_Aim of the exercise_
According to the project description on resilience in biological networks, what kind of structure do many biological networks show instead of scale-free structure?

Start of Text under study

Subject Area Statistical Physics, Nonlinear Dynamics, Complex Systems, Soft and Fluid Matter, Biological Physics
Term from 2017 to 2022
Project identifier Deutsche Forschungsgemeinschaft (DFG) - Project number 394689530
 
Resilience is a central issue in the study of biological networks. Living systems often epitomize the ability to cope with perturbation and damage, and their network structure is believed to be at the origin of such ability. The concept of network resilience was introduced in order to investigate and model the fault tolerance of techno-social complex systems such as power grids or web infrastructures. It was found in this context that scale-free network structures, characterized by a backbone of highly connected hubs, showed an unprecedented resilience in terms of an outstanding ability to maintain system-wide connectivity (existence of a giant connected cluster) despite widespread random failures of links or nodes. Recent advances in bio-imaging techniques, however, have shown that many biological networks (e.g., brain networks, gene regulatory networks, collagen fiber networks) depart significantly from the scale-free network paradigm, exhibiting hierarchical modular network (HMN) structures instead. However, a detailed study of resilience of HMNs is currently lacking. This project aims at filling this gap by providing an extensive numerical study of aspects of resilience in HMNs that may be of relevance in biosystems modeling. Furthermore, biological networks are multi-functional and capable of simultaneously fulfilling differentiated tasks, a capability which may be insufficiently represented by the mere existence of a giant connected cluster. Hence, more sophisticated indicators of resilience, envisaged as the capability of sustaining complex dynamics on the network, may be required. To address these dual aims, we use concepts of network theory and apply them to numerical models of random failure as well as of activity-induced damage in HMNs. We probe how damage affects the structural morphology of HMNs and associated parameters, in particular the network dimension, and what implications such changes have on dynamical processes operating on the networks. We apply this methodology both to computer generated networks and to experimental data of network connectivity in specific examples of resilient biosystems, namely brain networks, with the objective of developing efficient analysis tools that can be deployed in more general contexts to characterize resilience of biological networks.

End of Text under study
Start of Dataset extract

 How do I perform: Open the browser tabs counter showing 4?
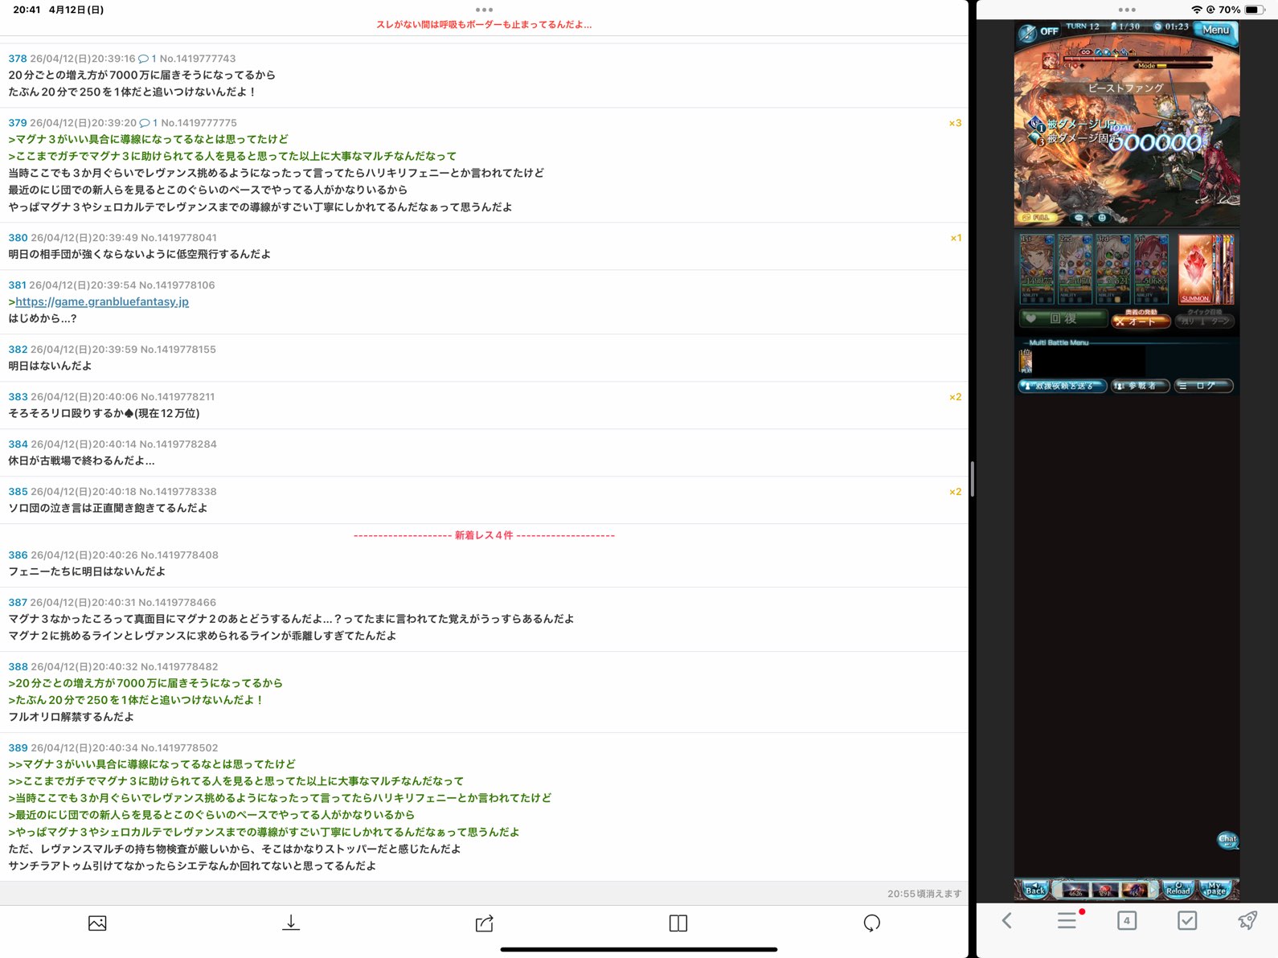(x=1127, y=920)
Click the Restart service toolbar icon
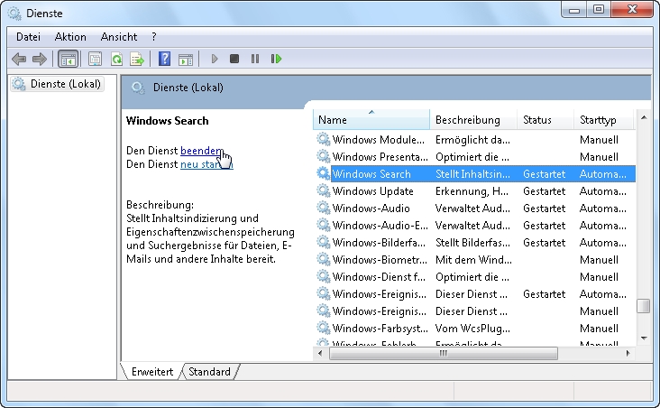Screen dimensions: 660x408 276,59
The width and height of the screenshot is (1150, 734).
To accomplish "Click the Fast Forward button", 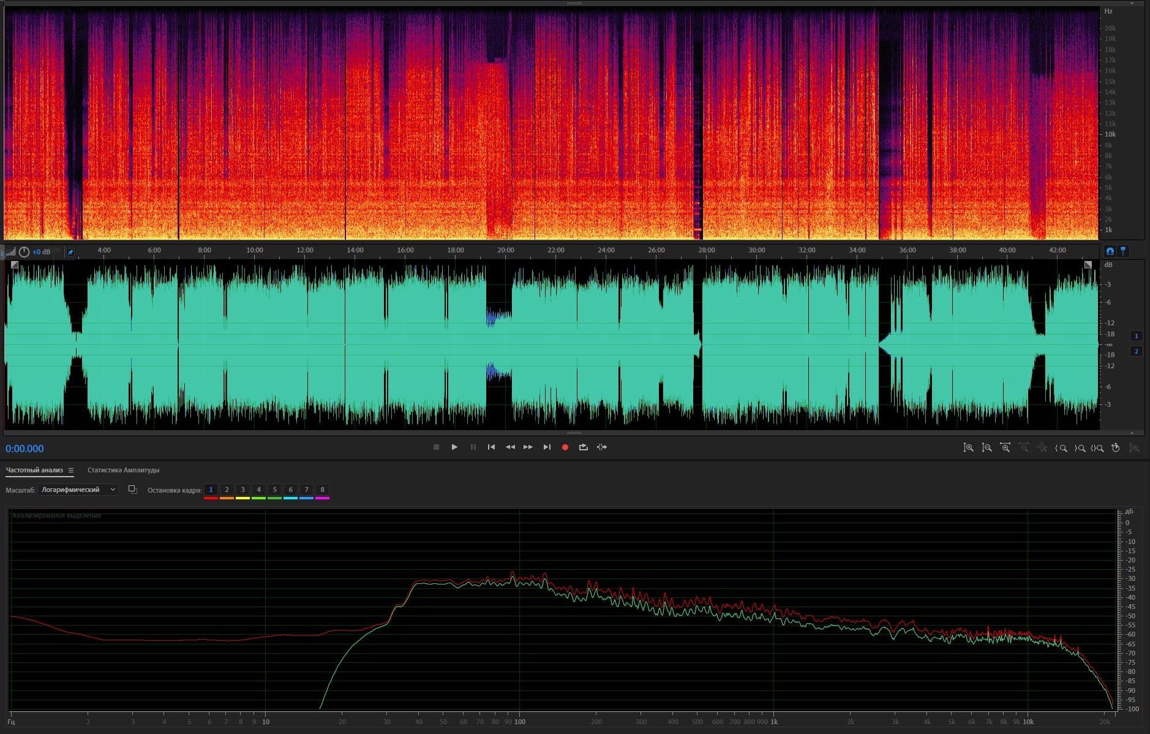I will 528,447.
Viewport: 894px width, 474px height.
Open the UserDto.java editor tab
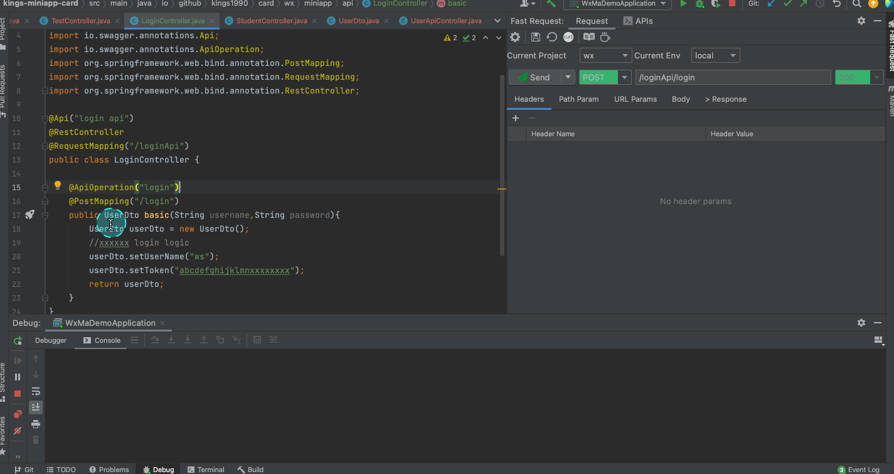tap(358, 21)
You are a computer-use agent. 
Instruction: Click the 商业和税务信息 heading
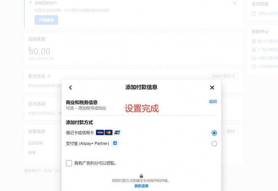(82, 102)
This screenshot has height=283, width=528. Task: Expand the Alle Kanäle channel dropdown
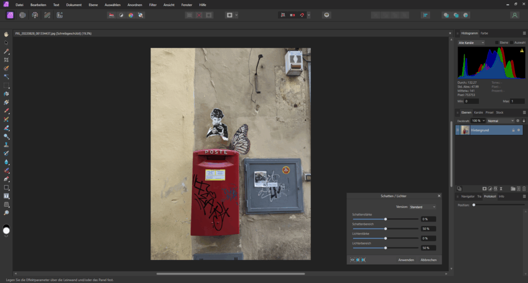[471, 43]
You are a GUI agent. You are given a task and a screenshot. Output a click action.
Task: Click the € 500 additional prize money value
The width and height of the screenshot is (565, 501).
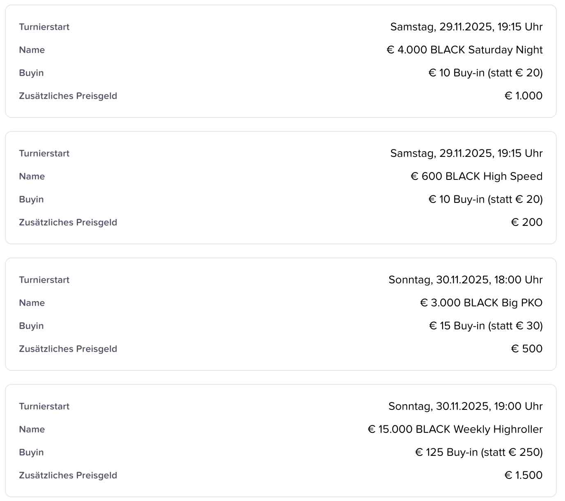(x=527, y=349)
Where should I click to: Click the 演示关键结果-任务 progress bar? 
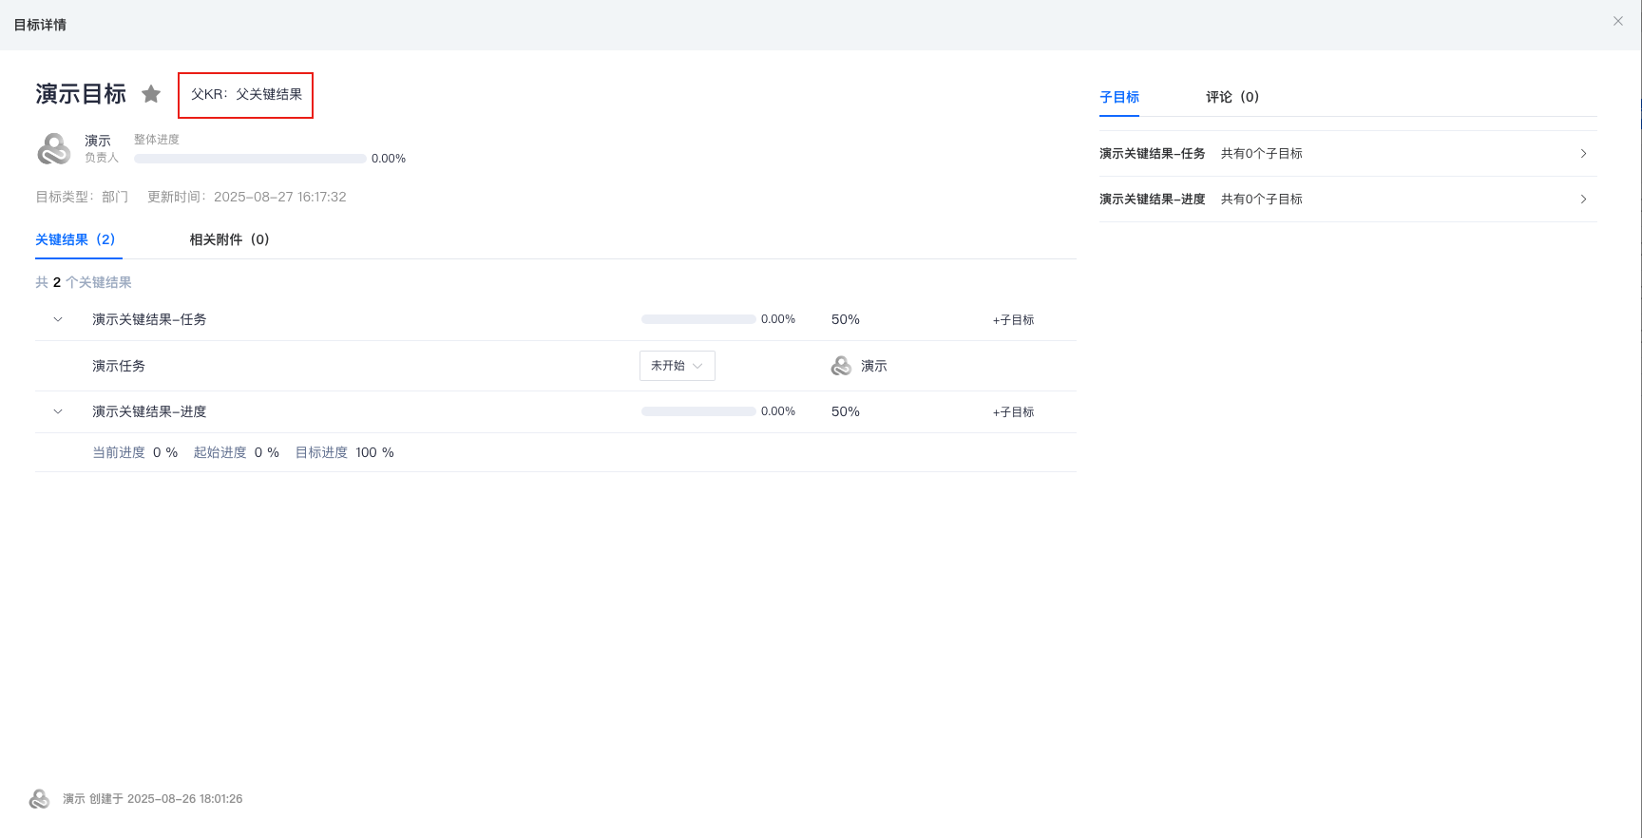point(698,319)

End of Dataset extract

_Solution_
Hierarchical modular network (HMN) structures.